The Economist 誌の 2 月 3 日号からインターネット地政学に潜在的な影響をもたらすスターリンクについての記事が載っています。
曰く、イーロン・マスクが経営するスターリンクのような低軌道衛星によるインターネットアクセスは海底ケーブルによるインターネットの良い代替になり得るものの、決定権を有する(会社を保有する)資本家の意図によって潜在的な地政学的リスクを孕んでいる、とのこと。

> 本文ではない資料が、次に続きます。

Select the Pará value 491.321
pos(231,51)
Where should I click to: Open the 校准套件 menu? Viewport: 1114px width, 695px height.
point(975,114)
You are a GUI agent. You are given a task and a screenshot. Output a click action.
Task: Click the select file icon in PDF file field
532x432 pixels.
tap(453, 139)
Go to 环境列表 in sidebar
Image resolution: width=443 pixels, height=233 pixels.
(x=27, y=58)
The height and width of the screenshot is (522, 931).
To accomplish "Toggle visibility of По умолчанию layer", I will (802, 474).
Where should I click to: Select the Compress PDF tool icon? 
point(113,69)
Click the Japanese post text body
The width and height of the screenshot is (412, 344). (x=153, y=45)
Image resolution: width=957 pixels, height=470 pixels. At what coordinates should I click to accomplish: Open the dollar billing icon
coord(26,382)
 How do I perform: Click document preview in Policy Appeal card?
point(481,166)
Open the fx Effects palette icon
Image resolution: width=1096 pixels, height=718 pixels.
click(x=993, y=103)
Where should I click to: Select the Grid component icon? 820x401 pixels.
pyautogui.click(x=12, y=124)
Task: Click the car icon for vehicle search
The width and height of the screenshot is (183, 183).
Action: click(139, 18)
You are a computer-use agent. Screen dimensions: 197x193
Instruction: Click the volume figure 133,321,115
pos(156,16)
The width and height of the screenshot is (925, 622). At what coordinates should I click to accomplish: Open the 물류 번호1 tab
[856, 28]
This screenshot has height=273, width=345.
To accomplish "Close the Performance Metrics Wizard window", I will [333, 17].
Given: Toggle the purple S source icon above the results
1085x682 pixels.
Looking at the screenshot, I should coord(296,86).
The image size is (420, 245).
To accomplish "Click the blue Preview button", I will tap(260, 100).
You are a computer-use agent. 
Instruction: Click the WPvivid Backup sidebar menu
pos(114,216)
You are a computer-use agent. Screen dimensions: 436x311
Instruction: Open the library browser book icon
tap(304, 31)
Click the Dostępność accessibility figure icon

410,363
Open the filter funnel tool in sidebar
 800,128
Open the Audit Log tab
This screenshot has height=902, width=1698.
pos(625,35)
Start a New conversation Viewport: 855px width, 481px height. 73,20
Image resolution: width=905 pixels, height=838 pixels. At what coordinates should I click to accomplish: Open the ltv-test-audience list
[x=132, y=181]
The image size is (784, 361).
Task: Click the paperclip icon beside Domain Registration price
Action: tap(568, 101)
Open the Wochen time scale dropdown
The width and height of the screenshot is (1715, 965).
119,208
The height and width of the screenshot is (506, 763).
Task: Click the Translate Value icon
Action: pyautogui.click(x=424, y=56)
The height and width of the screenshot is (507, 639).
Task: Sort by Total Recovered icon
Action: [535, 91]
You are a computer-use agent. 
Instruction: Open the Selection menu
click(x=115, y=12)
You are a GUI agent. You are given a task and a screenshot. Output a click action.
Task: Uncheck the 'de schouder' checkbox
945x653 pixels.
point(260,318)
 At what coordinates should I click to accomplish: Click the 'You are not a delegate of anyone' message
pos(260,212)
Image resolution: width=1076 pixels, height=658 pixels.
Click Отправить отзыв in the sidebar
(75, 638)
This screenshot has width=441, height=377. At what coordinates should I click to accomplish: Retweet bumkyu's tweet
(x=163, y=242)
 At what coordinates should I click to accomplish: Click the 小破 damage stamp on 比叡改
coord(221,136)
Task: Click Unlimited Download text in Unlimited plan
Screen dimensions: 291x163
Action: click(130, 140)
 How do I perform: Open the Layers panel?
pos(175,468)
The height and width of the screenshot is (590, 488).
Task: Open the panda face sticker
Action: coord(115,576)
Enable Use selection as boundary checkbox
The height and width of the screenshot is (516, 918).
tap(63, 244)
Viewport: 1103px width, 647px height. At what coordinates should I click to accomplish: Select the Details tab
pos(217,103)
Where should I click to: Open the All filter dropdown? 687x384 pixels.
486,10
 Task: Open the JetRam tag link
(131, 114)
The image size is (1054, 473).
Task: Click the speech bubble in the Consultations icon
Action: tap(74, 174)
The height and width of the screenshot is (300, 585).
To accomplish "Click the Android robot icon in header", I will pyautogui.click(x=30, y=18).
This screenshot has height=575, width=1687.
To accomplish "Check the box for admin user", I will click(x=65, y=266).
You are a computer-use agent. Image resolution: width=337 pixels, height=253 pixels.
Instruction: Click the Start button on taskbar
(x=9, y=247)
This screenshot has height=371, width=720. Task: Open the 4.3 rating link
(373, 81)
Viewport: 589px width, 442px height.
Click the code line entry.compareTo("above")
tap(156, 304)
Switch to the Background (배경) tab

前段ではイーロン・マスクのスターリンクやジェフ・ベゾスのアマゾンが具体例として挙げられており、衛星の数はスターリンクが 既に 5,288 機(計画では 42,000 機!)、英国企業の OneWeb は既に約 650 機、アマゾンも 3,236 機を打ち上げる計画を有しているとか。また、ロシアによるウクライナ侵攻時にウクライナはスターリンクを使用することでインターネットアクセスを担保した話にも触れています。
後段では、イーロン・マスクの一存によりウクライナがインターネットアクセスを失う可能性や、台湾有事が現実問題になったときに台湾にスターリンクを提供するのか、など想定できる地政学リスクに触れながら、誰がインターネットを所有しているのか、という哲学的な問題が地政学イシューになると締めくくっています。
個人的には、スターリンクによる衛星数の伸びが想像以上だったので調べてみるとかなりの勢いで伸ばしていることもわかり有益に感じました。完全にインフラ化しているインターネットがなくなった場合も想定しながら、シナリオ分析は進めないといけないということかもしれませんね。